Les innombrables commandes de portraits n’empêchèrent point Van Dyck d’exécuter un certain nombre de tableaux religieux pendant son séjour en Italie. À Gênes même, au palais Balbi Piovera, on montre du maître deux Saintes Familles de différente grandeur et de valeur inégale. Une autre Sainte Famille (musée de Turin) révèle visiblement l’influence du Titien ; c’est une belle toile, d’un coloris très séduisant. Cinq demi-figures la composent ; la Vierge qui tient l’enfant Jésus est exquise avec son visage tendre, naturel, d’une carnation élégamment discrète. Ce n’est point la seule œuvre titianesque. Le Christ et les deux Pharisiens, avec de belles têtes de vieillards, n’est qu’une réplique du Christ aux deniers du Titien. Autre influence vénitienne dans le Martyre de saint Laurent conservé à Venise (Santa Maria dell’Orto) ; mais ici perce la connaissance du Tintoret. La Vierge aux yeux levés du palais Pitti, d’une beauté sobre, rarement réalisée par Van Dyck dans ce genre de composition. témoigne du commerce avec Raphaël. À la Brera de Milan, signalons une Vierge avec saint Antoine de dimension importante ; à la Galerie nationale (Corsini) de Rome, une Madone d’un coloris un peu éteint mais qui montre des mains incomparables ; à Rome également, à l’Académie de Saint-Luc, une Vierge avec l’Enfant Jésus et deux anges musiciens.
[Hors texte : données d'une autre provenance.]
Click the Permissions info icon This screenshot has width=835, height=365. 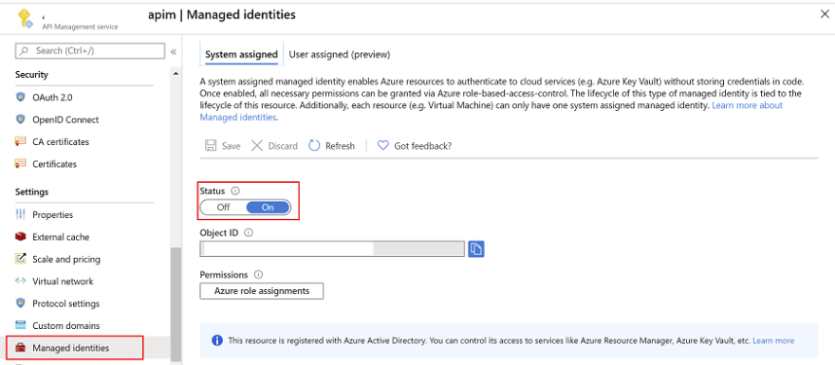pos(258,275)
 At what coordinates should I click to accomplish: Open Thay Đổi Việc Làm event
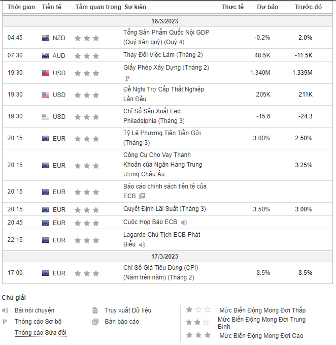click(x=162, y=55)
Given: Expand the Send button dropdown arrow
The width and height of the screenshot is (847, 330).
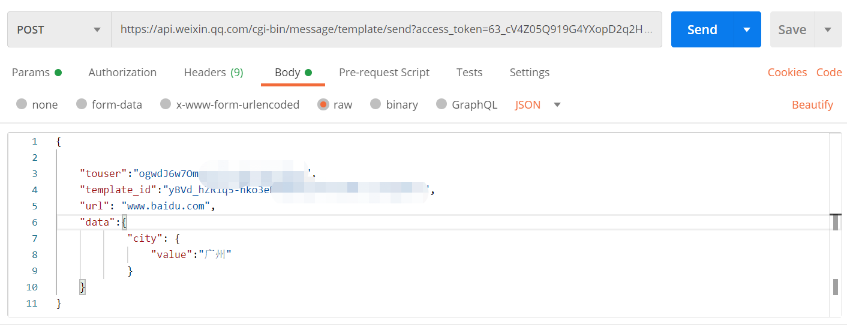Looking at the screenshot, I should pos(747,29).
Cette dernière œuvre est détériorée ; mais le Jésus debout sur les genoux de sa mère et l’ange jouant du luth sont restés d’une grâce délicieuse.
BARON DE CROY
(Pinacothèque de Munich.)
Le plus remarquable des tableaux religieux de Van Dyck
conservés en Italie est, selon nous, la Mise au tombeau
du palais Borghèse. L’ordonnance en est simple et l’artiste
l’a souvent répétée, notamment dans des toiles célèbres
conservées au Prado, au musée d’Anvers, à la pinacothèque
de Munich. Des mains pieuses ont assis le Christ
sur le rebord du sarcophage ; le coloris de ce corps inerte,
affalé, taché de sang, est la nature même ; des ombres
splendides errent parmi les tons jaunâtres du torse et du
visage. La Vierge, derrière le Sauveur, lève les yeux au
ciel ; c’est une patricienne flamande, grasse et sensible.
La Sainte Madeleine est tournée vers le spectateur ; dans
ses tresses blondes ruisselle l’or du Titien et son corps a
des sinuosités berninesques. L’ensemble est singulièrement
tendre, ému, persuasif. Voisin de la célèbre Mise au tombeau de Raphaël qui accapare toutes les admirations,
ce tableau est à peine connu. Rarement pourtant Van
Dyck fut plus heureux. Les qualités acquises en Italie s’y
ajoutent aux dons apportés de Flandre ; le passé et le présent y sont confondus en une formule harmonieuse ;
le réalisme anversois s’adoucit dans le charme idéaliste de
l’inspiration latine ; une fois de plus l’art du Nord et la
beauté méridionale se rencontrent et se pénètrent dans
l’unité du génie.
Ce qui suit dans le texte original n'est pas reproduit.